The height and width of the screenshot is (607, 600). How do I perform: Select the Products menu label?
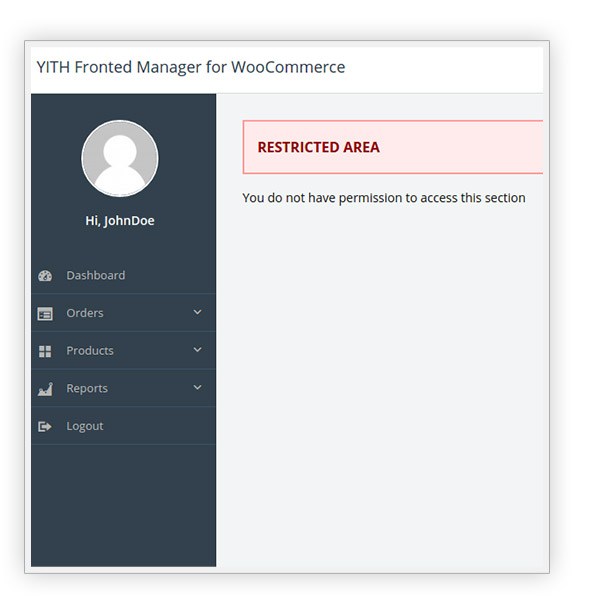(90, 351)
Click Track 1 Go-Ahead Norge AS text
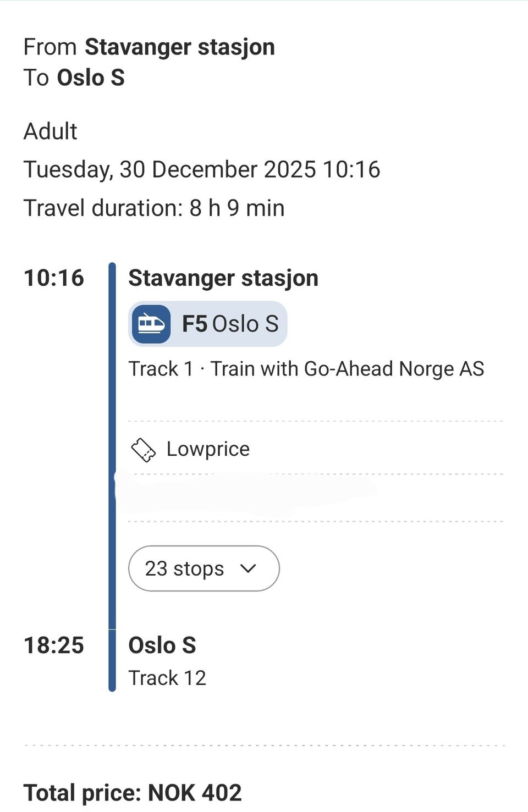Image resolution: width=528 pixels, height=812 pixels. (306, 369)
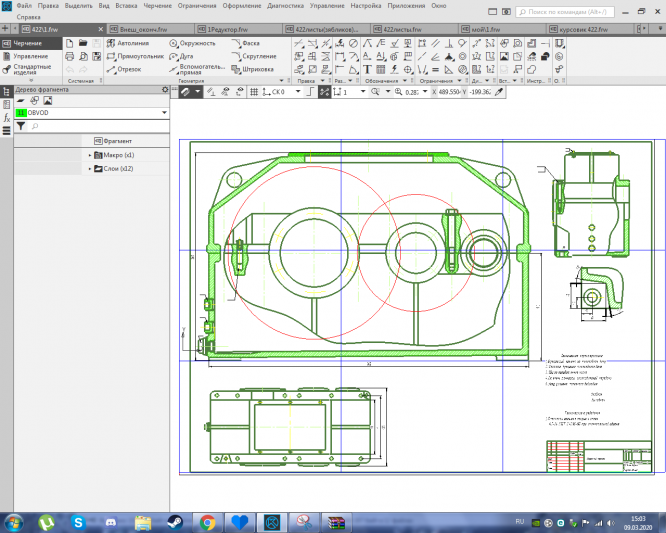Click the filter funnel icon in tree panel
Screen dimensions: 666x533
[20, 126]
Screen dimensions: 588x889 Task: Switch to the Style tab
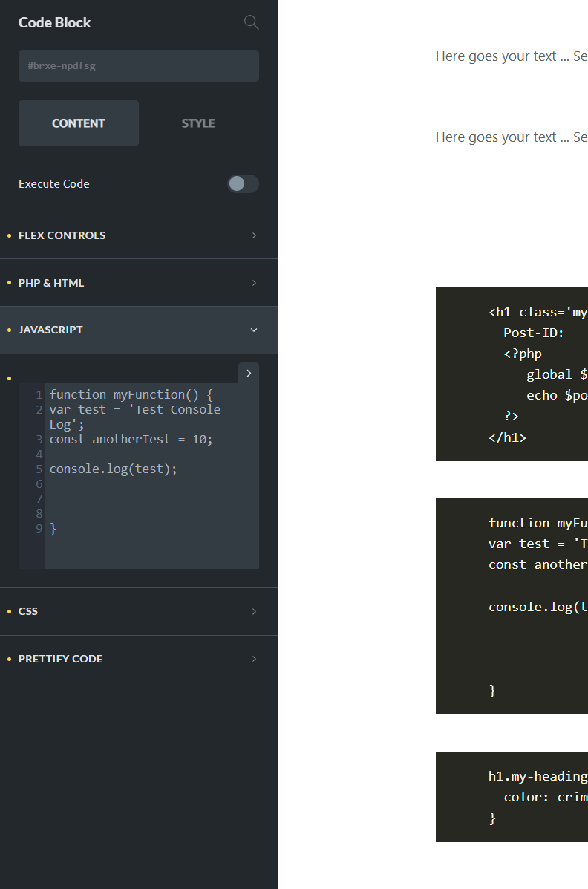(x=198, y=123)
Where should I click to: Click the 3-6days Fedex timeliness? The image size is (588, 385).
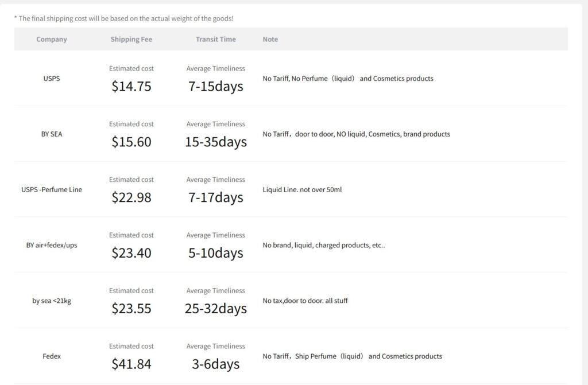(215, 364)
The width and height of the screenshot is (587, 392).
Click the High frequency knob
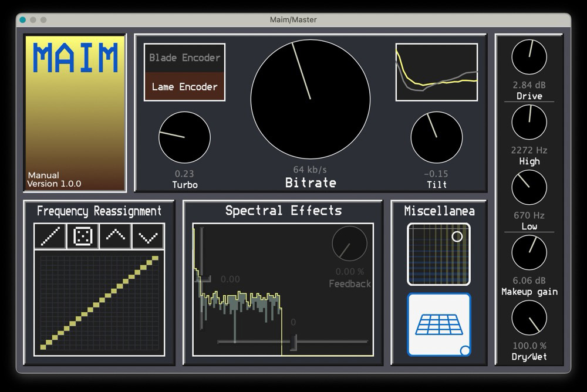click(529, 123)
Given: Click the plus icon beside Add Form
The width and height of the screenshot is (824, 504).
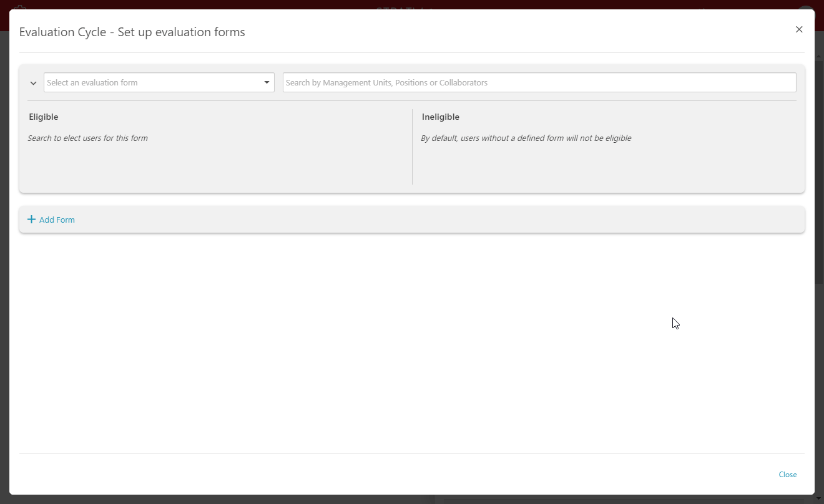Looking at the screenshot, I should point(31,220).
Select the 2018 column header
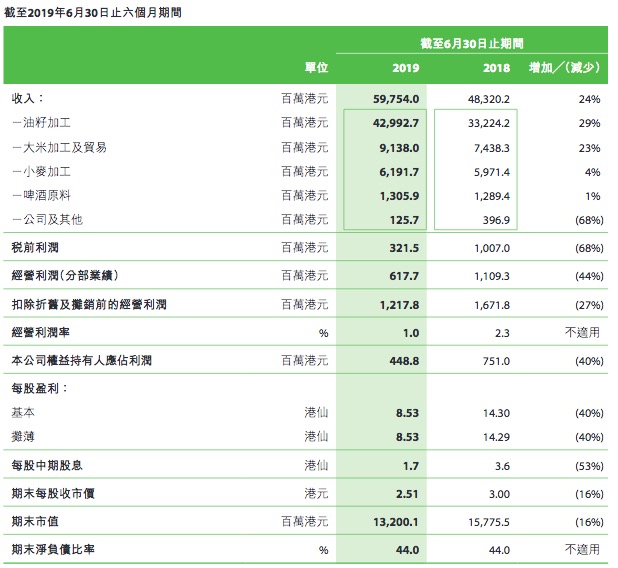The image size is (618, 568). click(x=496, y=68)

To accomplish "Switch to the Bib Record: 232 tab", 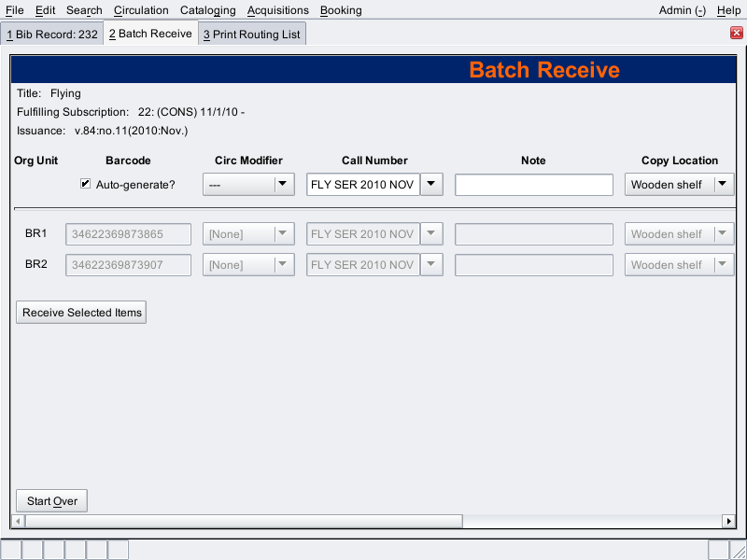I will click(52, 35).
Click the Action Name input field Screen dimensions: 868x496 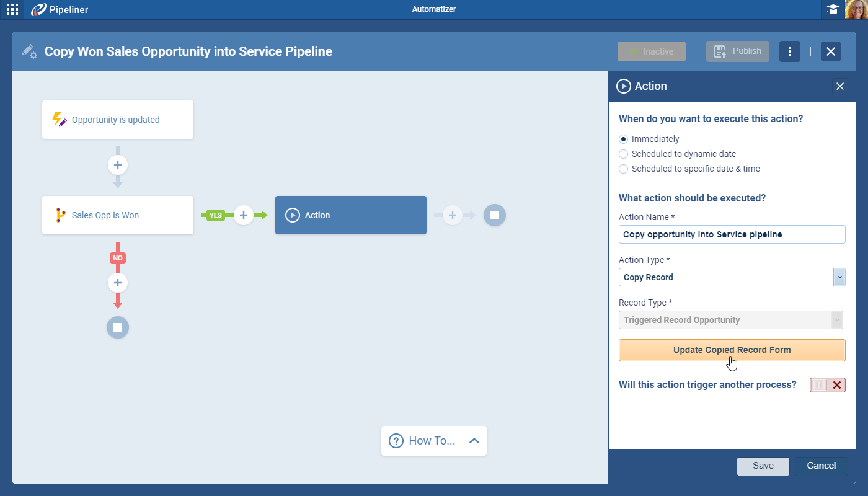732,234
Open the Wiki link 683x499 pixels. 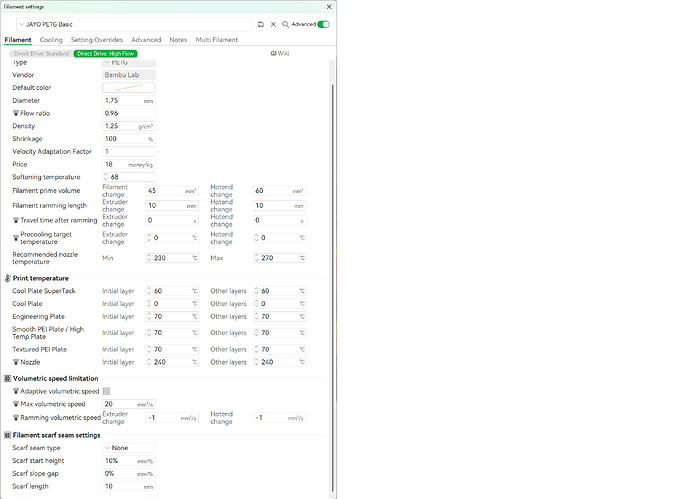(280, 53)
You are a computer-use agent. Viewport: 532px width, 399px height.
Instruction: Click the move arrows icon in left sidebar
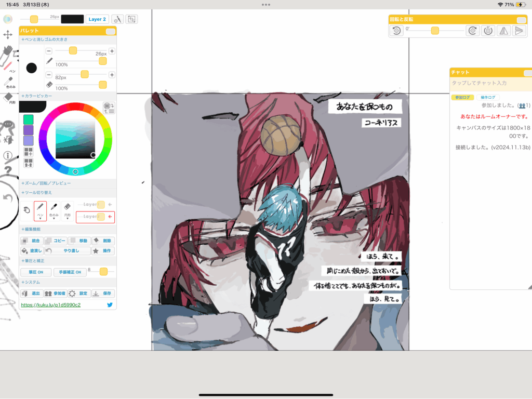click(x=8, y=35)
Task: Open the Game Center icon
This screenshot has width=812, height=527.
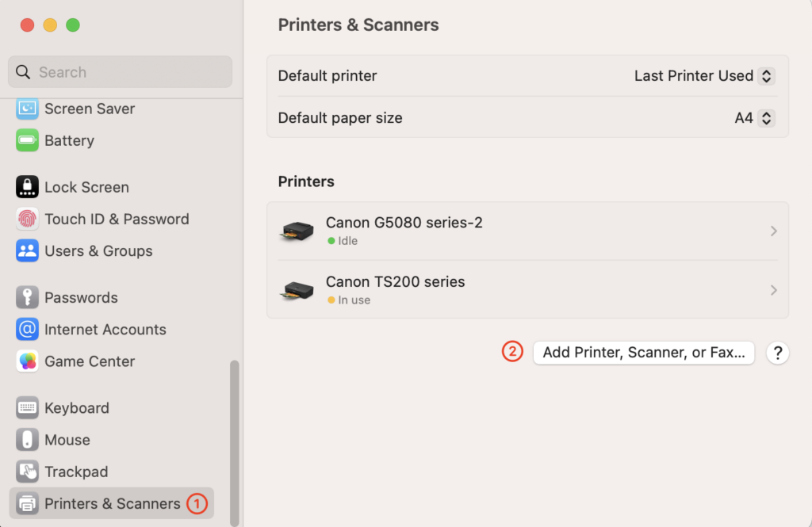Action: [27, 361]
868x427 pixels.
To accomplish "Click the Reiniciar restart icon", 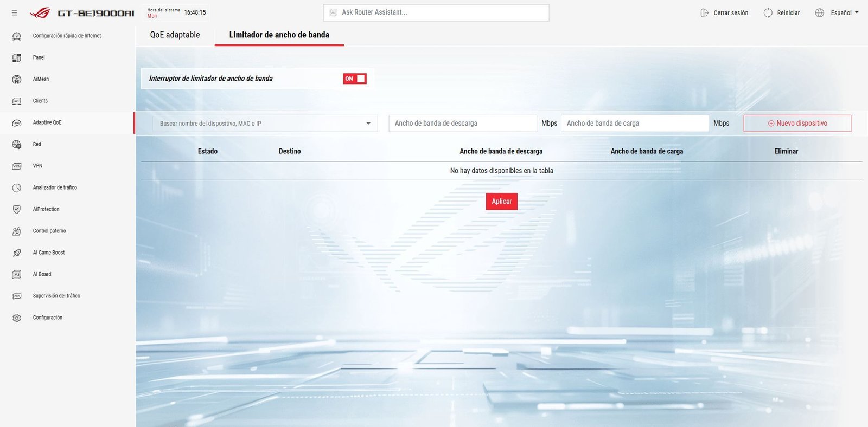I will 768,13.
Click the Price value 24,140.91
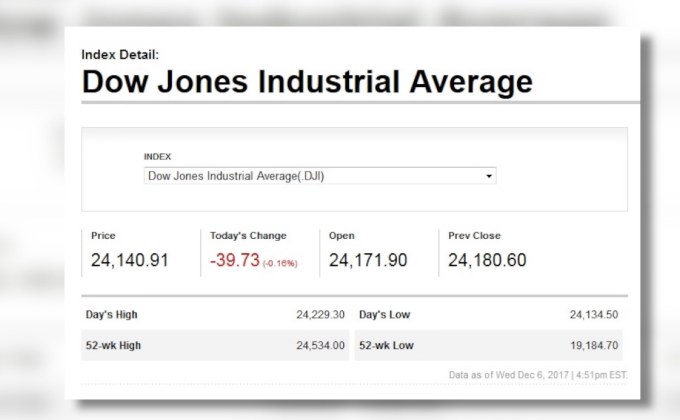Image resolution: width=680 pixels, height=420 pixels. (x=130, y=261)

__________

_WHAT IS EXPECTED:_ Give again, word for word, every line from the top of the data through the line with "Given: Click the plus icon beside Add Form", both ends included, and exclude the pictures.

_WRITTEN RESPONSE:_
The height and width of the screenshot is (607, 600). How do I perform: Select the Products menu label?
(90, 351)
Click Track 1 Go-Ahead Norge AS text
Image resolution: width=528 pixels, height=812 pixels. (306, 369)
Click the filter funnel icon in tree panel
Screen dimensions: 666x533
[20, 126]
Screen dimensions: 588x889 Task: Switch to the Style tab
(x=198, y=123)
Where should I click to: Click the 3-6days Fedex timeliness? The image size is (588, 385).
(215, 364)
The width and height of the screenshot is (587, 392).
Click the High frequency knob
click(529, 123)
Given: Click the plus icon beside Add Form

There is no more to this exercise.